Between those wars the story takes place in ostensibly peaceful America. But even here conflict remains, specifically between the aggressive Grossbart and his Sergeant Marx. True to his surname, Sheldon grossly trades on his Jewish identity.  At their first meeting he sits on the sergeant’s desk and tries to go by their first names. He assumes the Jewish sergeant will excuse the Jewish soldiers from the Friday evening cleaning of the barracks — and prevent the other soldiers’ resentment. 

In identifying Marx with his Karl and Harpo namesakes Grossbart assumes they share a historic kinship. He implicitly evokes the class politics of the former and the comic pathos of the latter, the quality that distinguishes the silent, magical Harpo from the slick, urban Groucho.

That sabbath intervention leaves Sergeant Marx feeling  “tender about myself…. I felt as though a hand were reaching down inside me. It had to reach so very far to touch me! It had to reach past those days in the forests of Belgium, and past the dying I’d refused to weep over; past the nights in German farmhouses whose books we’d burned to warm us; past endless stretches when I had shut off all softness I might feel for my fellows, and had managed even to deny myself the posture of a conqueror—the swagger that I, as a Jew, might well have worn as my boots whacked against the rubble of Wesel, Münster, and Braunschweig.” Marx recovers in his revived Jewish identity the connection lost in the war. His sabbath observance revives his feeling of Jewish humanitarianism. This reminder of his sensitivity and moral compass begins the positive representation of Jewishness that will balance out Grossbart’s debasement.

That ancient kinship dwindles as Grossbart exploits it.

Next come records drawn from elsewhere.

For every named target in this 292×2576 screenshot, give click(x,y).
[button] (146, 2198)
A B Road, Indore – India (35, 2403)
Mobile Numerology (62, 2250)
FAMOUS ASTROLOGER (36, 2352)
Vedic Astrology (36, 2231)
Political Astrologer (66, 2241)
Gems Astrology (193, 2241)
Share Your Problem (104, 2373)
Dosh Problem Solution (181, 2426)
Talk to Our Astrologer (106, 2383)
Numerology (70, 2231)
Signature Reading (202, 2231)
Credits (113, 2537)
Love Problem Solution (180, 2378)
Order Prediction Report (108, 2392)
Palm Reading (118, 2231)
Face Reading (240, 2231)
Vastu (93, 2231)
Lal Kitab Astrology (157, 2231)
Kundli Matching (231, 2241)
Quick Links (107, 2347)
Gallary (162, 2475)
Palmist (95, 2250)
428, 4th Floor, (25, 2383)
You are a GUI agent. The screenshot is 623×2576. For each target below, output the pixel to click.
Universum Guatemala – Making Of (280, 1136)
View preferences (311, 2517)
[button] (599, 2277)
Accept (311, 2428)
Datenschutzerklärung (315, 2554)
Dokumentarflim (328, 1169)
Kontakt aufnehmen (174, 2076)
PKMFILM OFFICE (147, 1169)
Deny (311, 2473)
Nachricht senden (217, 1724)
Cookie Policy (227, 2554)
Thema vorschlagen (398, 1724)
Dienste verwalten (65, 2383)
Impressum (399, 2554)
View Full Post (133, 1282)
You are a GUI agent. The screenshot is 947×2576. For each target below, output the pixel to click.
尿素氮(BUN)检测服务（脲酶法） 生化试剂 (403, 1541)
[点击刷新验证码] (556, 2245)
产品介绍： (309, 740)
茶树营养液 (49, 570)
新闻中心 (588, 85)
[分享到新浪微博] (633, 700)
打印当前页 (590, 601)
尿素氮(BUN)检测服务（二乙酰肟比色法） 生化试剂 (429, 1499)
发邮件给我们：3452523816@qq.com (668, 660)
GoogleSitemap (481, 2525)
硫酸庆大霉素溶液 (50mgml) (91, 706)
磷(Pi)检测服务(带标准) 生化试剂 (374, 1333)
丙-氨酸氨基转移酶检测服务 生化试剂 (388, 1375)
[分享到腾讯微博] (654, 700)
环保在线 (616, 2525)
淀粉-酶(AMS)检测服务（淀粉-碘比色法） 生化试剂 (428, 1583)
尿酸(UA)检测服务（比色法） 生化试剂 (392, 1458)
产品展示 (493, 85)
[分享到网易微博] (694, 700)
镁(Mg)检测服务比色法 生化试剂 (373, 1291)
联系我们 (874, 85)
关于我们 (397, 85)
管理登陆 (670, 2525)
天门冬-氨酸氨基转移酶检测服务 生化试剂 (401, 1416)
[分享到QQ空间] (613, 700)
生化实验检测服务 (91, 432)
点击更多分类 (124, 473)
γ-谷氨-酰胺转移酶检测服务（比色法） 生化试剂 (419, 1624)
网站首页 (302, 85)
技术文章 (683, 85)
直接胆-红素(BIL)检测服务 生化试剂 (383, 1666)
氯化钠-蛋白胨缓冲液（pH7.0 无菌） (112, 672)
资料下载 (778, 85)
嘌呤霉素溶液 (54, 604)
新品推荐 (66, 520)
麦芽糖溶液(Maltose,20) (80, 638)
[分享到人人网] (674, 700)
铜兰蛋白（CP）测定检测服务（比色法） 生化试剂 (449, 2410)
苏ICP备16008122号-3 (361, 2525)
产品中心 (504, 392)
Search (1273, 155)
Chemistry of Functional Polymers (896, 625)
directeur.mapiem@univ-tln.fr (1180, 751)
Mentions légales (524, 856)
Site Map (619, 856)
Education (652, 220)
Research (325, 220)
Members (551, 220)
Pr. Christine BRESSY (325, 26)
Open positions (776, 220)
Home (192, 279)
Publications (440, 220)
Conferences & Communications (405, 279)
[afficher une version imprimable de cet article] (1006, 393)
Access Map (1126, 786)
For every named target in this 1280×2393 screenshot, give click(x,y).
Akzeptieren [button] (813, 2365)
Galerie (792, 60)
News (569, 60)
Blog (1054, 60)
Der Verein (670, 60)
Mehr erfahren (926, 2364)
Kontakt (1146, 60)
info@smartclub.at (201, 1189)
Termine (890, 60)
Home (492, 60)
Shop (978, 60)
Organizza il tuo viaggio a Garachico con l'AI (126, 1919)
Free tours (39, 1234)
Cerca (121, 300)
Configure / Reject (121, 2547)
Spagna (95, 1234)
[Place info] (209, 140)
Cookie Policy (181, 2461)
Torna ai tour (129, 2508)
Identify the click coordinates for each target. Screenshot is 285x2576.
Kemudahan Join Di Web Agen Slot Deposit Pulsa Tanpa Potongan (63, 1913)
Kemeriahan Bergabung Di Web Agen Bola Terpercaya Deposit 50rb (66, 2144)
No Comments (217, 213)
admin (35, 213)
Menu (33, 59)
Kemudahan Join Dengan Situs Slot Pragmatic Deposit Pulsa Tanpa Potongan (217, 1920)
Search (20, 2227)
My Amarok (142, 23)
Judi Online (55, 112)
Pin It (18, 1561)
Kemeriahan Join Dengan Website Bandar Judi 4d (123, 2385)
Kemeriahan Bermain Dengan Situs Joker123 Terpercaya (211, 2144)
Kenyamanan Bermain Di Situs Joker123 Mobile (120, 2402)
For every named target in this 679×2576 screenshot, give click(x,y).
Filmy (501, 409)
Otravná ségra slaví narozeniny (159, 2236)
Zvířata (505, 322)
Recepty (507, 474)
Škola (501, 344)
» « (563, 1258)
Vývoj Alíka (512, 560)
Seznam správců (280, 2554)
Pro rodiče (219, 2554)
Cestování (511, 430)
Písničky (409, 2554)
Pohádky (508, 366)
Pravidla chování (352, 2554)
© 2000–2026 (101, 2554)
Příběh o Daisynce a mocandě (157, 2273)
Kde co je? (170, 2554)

Even at that first service “I thought I heard Grossbart cackle, ‘Let the goyim clean the floors!’” He later purports to advocate for lantzmen Larry Fishbein and Mickey Halpern, but that only hides his self-service. In their supposed interest he writes a formal complaint — fraudulently, in his father’s name — against the non-kosher food. In a phone call from a superior, Captain Barrett deflects the political complaint: “‘Sir?’ he said. ‘Sir—Marx, here, tells me Jews have a tendency to be pushy. He says he thinks we can settle it right here in the company.’” Roth puts the generalized charge of Jewish pushiness into the mouth of a lying, unsympathetic Gentile officer. 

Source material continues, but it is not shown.